▸ Exercise instructions
In the impasse decision on Panama Canal pilots, what reason does the Union give for its claim that high mast lighting made transiting large vessels more difficult? Answer in one to three sentences.

PANAMA CANAL COMMISSION BALBOA, ANCON, REPUBLIC OF PANAMA and INTERNATIONAL ORGANIZATION OF MASTERS, MATES, AND PILOTS, AFL-CIO

United States of America

BEFORE THE FEDERAL SERVICE IMPASSES PANEL

 

In the Matter of

PANAMA CANAL COMMISSION

BALBOA, ANCON, REPUBLIC OF PANAMA

and

INTERNATIONAL ORGANIZATION OF

MASTERS, MATES, AND PILOTS,

AFL-CIO

 Case No. 90 FSIP 64

DECISION AND ORDER

 

The International Organization of Masters, Mates, and Pilots, AFL-CIO (Union) filed a request for assistance with the Federal Service Impasses Panel (Panel) to consider a negotiation impasse under section 7119 of the Federal Service Labor-Management Relations Statute (Statute) between it and the Panama Canal Commission, Balboa, Ancon, Republic of Panama (Employer).

The Panel declined to assert jurisdiction over three of the four issues presented by the Union, and determined that the parties' dispute over the remaining issue should be resolved on the basis of written submissions. After considering the entire record, the Panel would take whatever action it deemed appropriate to resolve the impasse. Written submissions were made pursuant to these procedures and the Panel has considered the entire record.

BACKGROUND

The Employer' s mission is to operate and maintain the Panama Canal. The Union represents 237 employees who pilot vessels through the Canal. In July 1988, the parties agreed to a new 5-year contract.

ISSUE AT IMPASSE

The current dispute arose from mid-term negotiations in 1982 over the installation of high mast lighting (HML) Which permitted the piloting of large vessels through the Canal in hours of darkness. The issue concerns the amount of premium pay, if any, pilots should receive because of the changes in A (HML) (HML) at 4.

1. The Union's Position

The Union proposes the following wordlng:

A bonus equal to fourteen (14) times the pilots' basic rate of pay will be paid to the pilots of a vessel with an extreme beam of 100 feet or more which arrives or departs a set of locks during hours of darkness.

The additional compensation which would be provided under the Union's proposal is justified essentially because of "the conditions under which pilots work, their professional responsibility, and the stress or pressures involved in the safe lockage of a huge vessel under [HML] conditions. In this regard, the transiting of large vessels through the Panama Canal became even more difficult with the installation of HML because it further complicates the pilots' task of accurately gauging the distance between the vessel and the "unyielding wall" of the chambers of the locks of the Canal. In addition, pilots do not have regularly scheduled hours of work, nor do they operate the same vessels day in and day out, under the same conditions. Pilots who are guilty of a momentary lapse of attention or error in judgment may be subject to a loss of their license. Also significant is the fact that the average transit involves 12 hours "and is frequently longer. n In this regard, a study by the Chief of the Occupational Division of the Panama Canal Commission, issued in 1988, concluded that "the risk of an accident is increased when continuous duty exceeds 10 [to] 12 hours.

▸ Given information

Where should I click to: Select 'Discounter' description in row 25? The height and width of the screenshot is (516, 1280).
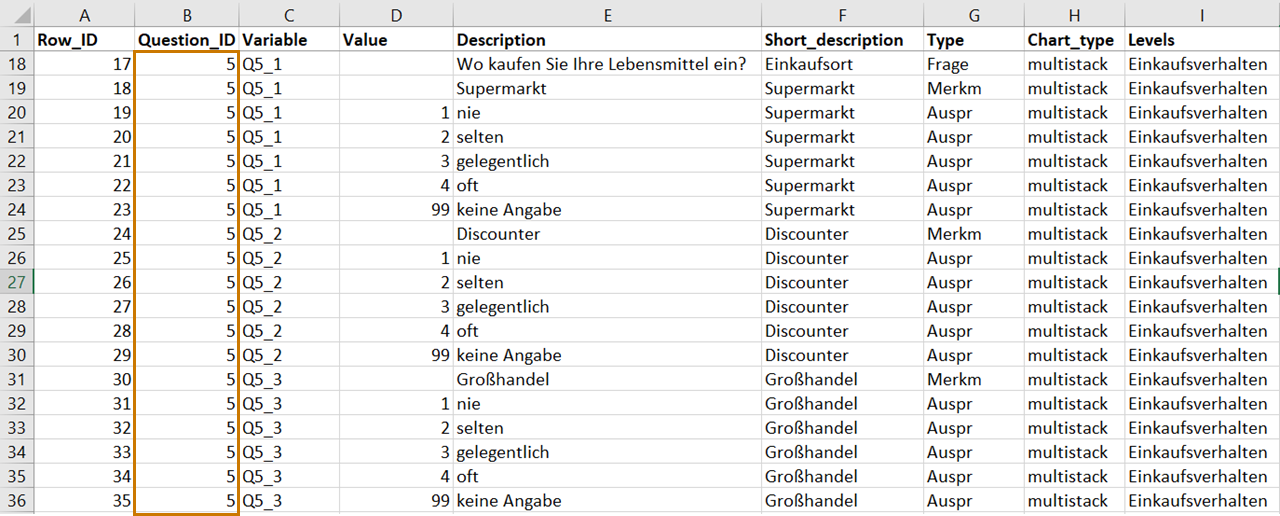pos(607,234)
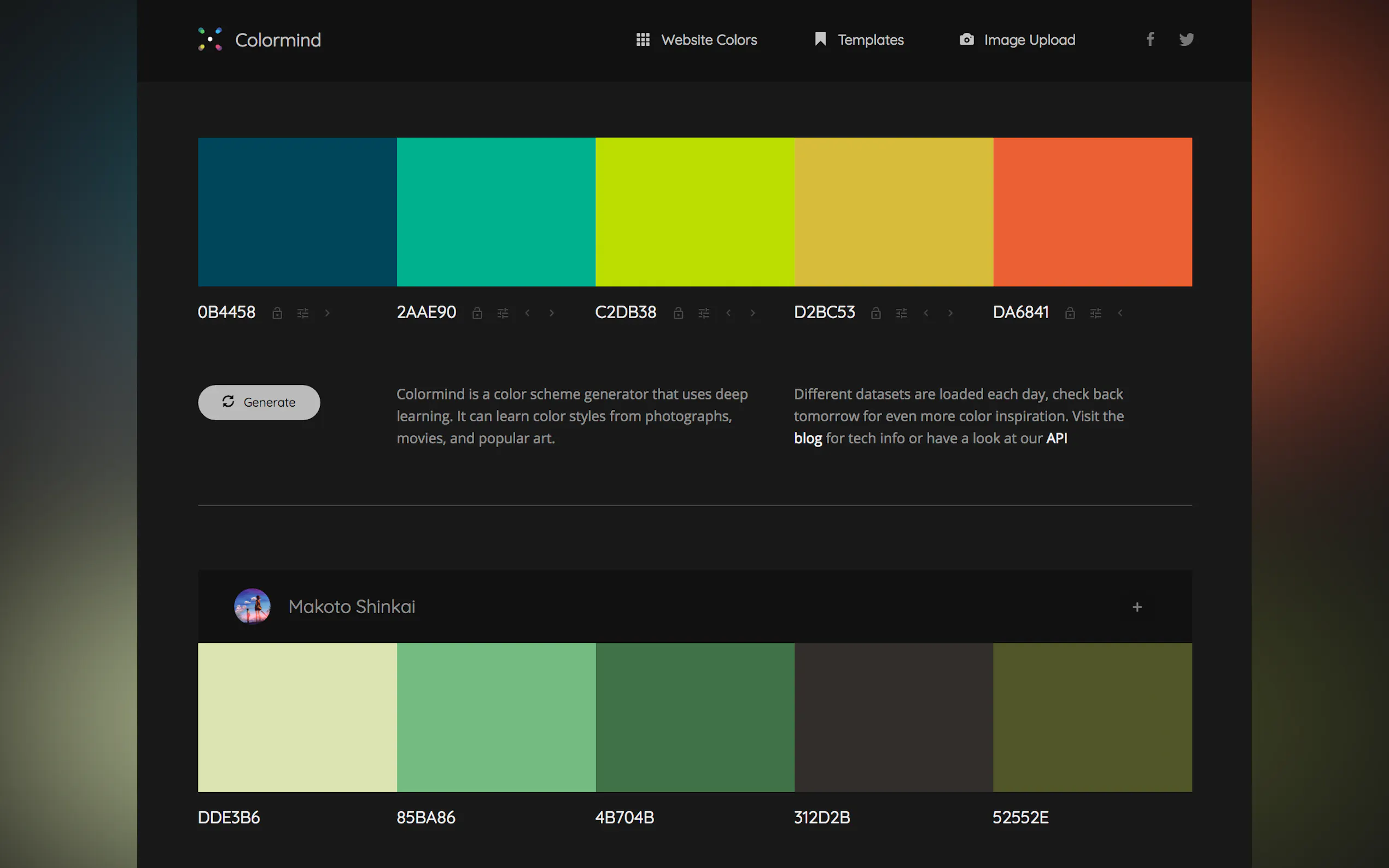This screenshot has height=868, width=1389.
Task: Lock the 0B4458 color swatch
Action: (x=278, y=313)

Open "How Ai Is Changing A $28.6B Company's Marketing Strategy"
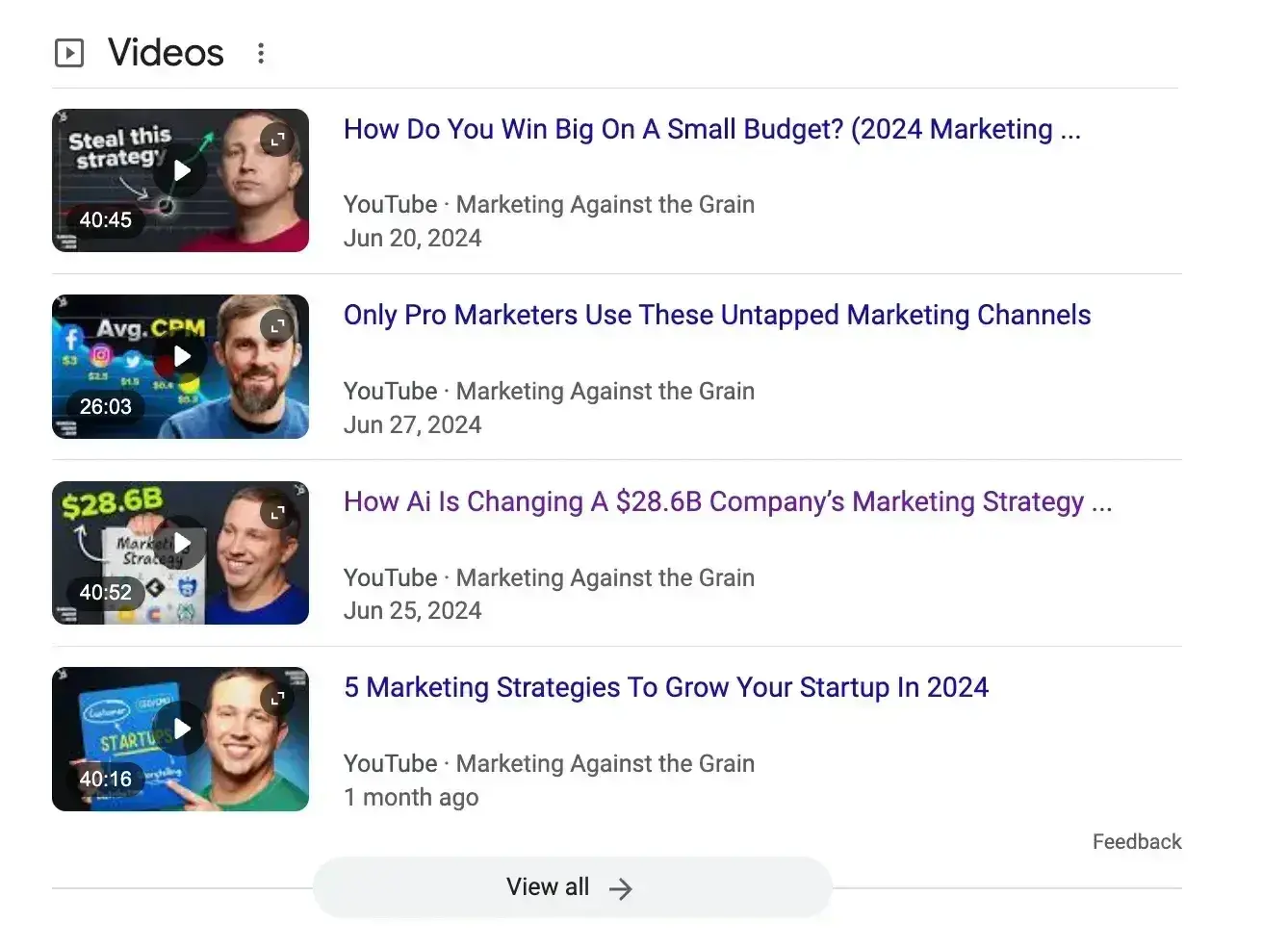click(728, 501)
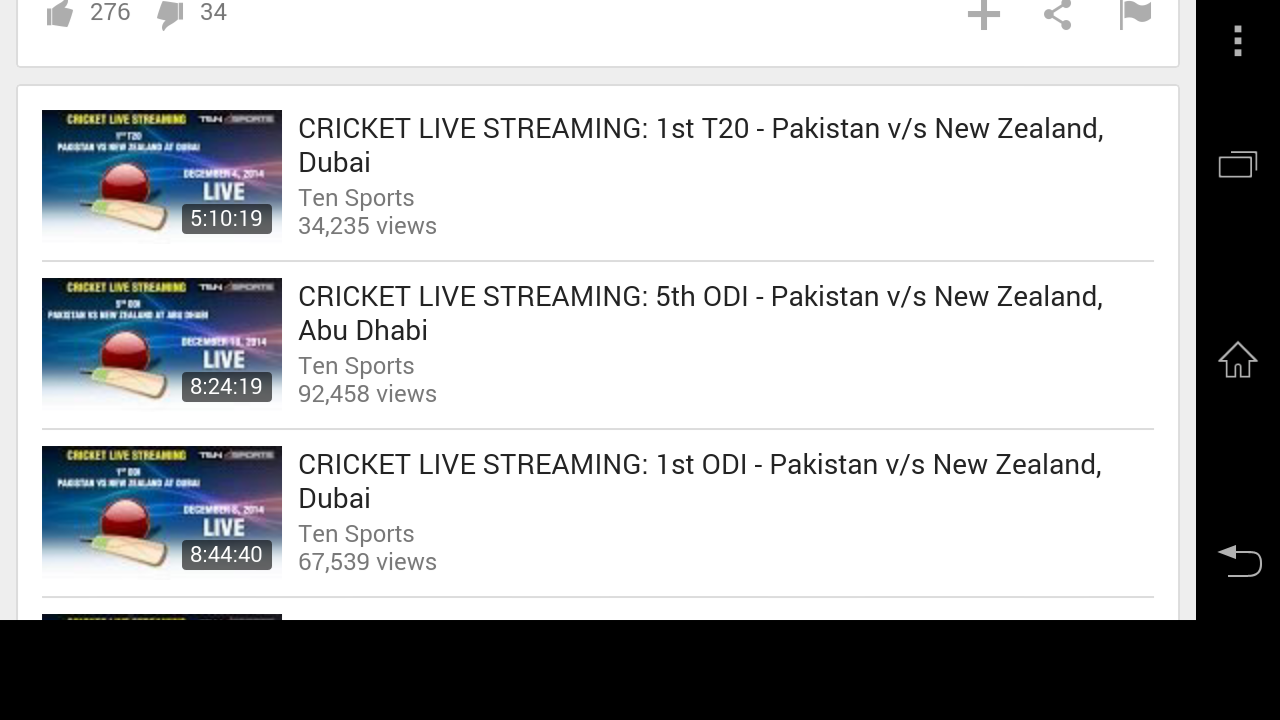This screenshot has width=1280, height=720.
Task: Tap the share icon
Action: pos(1058,14)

▸ Response
The Union says that high mast lighting further complicates the pilots' task of accurately gauging the distance between the vessel and the "unyielding wall" of the chambers of the Canal's locks.